Think change is a bad thing?
quoting your precious wikipedia
http://en.wikipedia.org/wiki/History_of_American_football
Quote:
Rutgers v. Princeton, 1869
Rutgers University and Princeton University played a game on November 6, 1869 using a slightly modified version of the rules of Association Football. The Rutgers website provides the following details of the game
It has also been said on tv by commentators several times during the rutgers/louisville game on that thursday night
While it was closer to soccer, it BEGAN the football era, and thusly is the first game
http://en.wikipedia.org/wiki/Football
http://en.wikipedia.org/wiki/American_football
Quote:
Rutgers University and Princeton University played a game on November 6, 1869 using a slightly modified version of the rules of Association Football.
And since I'm using the Quote function:
Quote:
The Canadian contribution, late 1860s
The first known instances of rugby football in North America were in the 1860s in Canada. In 1864, at Trinity College, Toronto, F. Barlow Cumberland and Frederick A. Bethune devised rules based on the Rugby School game. However, the first game of "rugby" in Canada is generally said to have taken place in Montreal, in 1865, when British Army officers played local civilians. The game gradually gained a following, and the Montreal Football Club was formed in 1868, the first recorded football club in Canada.

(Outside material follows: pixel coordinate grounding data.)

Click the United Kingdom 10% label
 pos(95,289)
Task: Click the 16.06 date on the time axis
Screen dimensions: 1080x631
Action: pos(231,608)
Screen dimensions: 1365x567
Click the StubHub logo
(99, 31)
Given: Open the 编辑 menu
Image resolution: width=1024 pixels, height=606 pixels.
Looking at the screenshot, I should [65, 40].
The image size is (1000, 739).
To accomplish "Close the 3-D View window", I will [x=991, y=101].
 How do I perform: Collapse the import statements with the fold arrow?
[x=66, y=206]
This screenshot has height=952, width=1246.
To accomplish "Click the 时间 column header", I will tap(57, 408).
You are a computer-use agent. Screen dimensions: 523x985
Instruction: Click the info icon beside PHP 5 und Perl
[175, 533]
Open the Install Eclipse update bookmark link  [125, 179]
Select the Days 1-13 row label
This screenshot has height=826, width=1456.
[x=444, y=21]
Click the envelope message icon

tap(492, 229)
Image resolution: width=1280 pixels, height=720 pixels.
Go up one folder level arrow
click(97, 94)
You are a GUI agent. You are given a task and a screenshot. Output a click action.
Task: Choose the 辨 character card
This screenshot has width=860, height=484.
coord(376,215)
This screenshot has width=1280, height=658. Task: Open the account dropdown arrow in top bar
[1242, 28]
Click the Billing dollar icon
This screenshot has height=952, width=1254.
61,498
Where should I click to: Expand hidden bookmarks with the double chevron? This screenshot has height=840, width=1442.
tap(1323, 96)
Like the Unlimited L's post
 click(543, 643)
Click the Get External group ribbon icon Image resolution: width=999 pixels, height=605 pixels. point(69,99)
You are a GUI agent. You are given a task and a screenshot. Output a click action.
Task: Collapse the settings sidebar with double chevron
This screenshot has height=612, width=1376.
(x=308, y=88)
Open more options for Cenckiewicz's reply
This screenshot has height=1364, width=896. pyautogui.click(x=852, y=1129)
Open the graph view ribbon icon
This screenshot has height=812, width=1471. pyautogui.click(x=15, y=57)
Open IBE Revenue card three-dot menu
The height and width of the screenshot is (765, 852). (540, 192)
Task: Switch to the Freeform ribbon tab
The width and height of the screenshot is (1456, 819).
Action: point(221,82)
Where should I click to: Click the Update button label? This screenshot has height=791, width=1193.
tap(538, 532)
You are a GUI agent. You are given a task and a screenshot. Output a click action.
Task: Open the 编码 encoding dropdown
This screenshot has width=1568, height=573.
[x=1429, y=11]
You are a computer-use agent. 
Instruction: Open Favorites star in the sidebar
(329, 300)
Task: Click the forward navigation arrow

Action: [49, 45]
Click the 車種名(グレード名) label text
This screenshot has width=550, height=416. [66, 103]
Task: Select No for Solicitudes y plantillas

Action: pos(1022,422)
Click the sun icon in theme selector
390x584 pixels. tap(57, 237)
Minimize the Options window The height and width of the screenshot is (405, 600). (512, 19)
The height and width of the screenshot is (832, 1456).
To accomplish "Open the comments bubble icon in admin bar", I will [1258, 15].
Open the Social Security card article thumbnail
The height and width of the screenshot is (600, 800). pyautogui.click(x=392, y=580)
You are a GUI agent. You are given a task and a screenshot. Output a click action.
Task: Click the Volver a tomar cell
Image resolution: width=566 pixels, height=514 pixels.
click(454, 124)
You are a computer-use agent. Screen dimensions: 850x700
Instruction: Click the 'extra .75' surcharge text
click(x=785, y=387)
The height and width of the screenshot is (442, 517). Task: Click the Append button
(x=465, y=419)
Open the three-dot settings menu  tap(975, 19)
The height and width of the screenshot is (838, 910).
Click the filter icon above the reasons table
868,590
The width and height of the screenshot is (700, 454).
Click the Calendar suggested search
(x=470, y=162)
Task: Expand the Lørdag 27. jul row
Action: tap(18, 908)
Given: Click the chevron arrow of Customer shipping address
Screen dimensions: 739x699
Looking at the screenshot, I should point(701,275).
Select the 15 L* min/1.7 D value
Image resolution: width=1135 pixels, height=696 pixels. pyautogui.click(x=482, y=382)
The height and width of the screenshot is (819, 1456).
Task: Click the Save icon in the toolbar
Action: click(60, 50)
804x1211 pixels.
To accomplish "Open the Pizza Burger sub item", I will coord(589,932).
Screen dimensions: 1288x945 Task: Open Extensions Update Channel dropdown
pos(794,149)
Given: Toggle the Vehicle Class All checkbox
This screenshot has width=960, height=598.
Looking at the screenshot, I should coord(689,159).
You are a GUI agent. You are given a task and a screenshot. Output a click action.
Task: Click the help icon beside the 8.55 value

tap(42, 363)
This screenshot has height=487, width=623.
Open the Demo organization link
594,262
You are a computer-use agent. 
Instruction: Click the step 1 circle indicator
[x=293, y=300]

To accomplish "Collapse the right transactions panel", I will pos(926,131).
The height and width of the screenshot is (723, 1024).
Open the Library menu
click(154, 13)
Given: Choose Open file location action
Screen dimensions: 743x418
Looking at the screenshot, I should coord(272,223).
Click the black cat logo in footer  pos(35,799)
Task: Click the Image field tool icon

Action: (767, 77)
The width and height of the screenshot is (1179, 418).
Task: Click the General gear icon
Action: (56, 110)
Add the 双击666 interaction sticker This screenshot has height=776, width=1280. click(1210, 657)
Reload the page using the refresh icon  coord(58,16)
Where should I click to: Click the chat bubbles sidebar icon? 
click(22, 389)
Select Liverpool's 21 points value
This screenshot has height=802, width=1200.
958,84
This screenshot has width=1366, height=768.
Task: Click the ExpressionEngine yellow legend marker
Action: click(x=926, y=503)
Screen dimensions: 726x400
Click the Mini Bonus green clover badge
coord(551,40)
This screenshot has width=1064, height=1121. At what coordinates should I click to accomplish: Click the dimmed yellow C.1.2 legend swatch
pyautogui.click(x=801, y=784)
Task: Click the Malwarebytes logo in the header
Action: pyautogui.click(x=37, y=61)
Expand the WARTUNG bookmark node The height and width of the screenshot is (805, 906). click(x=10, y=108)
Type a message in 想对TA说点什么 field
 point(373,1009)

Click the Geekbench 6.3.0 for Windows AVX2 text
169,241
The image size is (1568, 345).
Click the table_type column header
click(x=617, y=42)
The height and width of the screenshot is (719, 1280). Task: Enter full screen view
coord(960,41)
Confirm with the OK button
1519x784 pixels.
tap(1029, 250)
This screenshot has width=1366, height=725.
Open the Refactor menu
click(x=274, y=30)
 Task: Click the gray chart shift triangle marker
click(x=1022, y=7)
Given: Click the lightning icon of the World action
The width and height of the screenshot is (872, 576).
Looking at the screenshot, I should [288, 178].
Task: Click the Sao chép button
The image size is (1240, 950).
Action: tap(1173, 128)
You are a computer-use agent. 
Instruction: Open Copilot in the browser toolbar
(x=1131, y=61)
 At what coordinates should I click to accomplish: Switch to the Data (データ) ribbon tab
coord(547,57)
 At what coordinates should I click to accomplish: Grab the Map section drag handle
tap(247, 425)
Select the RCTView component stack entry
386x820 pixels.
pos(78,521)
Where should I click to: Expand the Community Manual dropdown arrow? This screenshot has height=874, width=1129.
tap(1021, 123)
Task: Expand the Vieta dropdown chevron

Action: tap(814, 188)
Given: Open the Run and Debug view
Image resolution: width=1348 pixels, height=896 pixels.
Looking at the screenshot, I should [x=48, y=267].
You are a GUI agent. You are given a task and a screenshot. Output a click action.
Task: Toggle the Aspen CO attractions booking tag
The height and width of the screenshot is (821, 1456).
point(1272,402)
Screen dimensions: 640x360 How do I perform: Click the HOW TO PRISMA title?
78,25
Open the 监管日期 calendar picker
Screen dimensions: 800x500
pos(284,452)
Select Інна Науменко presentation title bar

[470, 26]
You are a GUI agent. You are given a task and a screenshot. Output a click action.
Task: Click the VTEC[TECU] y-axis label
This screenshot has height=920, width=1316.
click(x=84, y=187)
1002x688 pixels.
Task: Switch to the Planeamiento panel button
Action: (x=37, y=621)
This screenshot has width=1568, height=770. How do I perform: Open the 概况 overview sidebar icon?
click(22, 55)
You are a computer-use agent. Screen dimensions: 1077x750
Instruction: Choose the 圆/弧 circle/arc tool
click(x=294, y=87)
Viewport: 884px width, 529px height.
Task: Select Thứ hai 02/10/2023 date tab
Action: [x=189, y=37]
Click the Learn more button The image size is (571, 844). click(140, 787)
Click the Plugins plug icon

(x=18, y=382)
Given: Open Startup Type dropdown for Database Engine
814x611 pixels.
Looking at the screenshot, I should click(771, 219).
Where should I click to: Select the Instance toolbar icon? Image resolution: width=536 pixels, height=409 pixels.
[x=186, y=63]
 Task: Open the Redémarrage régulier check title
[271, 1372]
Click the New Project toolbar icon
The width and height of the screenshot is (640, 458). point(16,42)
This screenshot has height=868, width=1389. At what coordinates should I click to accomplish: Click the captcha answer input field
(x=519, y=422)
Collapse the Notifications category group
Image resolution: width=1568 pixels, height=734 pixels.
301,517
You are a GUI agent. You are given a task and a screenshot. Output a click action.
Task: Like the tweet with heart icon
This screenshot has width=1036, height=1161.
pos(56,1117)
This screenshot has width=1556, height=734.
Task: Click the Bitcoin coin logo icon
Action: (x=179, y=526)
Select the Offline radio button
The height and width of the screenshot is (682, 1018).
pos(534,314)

Codes based on the Rugby School rules began to be played at other Canadian universities in the late 1860s and these games were the basis of Canadian football.[4]; [5] & [6] They would also prove to have a major influence on American football.
You Americans don't want to acknowledge that us Canucks started 3 of the sports Americans love so much (Football, Basketball, and of course, Hockey)
It's okay. You need Canadians as much as we need you. You give us Brittney Spears, we'll give you Celine Dion.
Cheers!
Transeat In Exemplum: Let this stand as the example.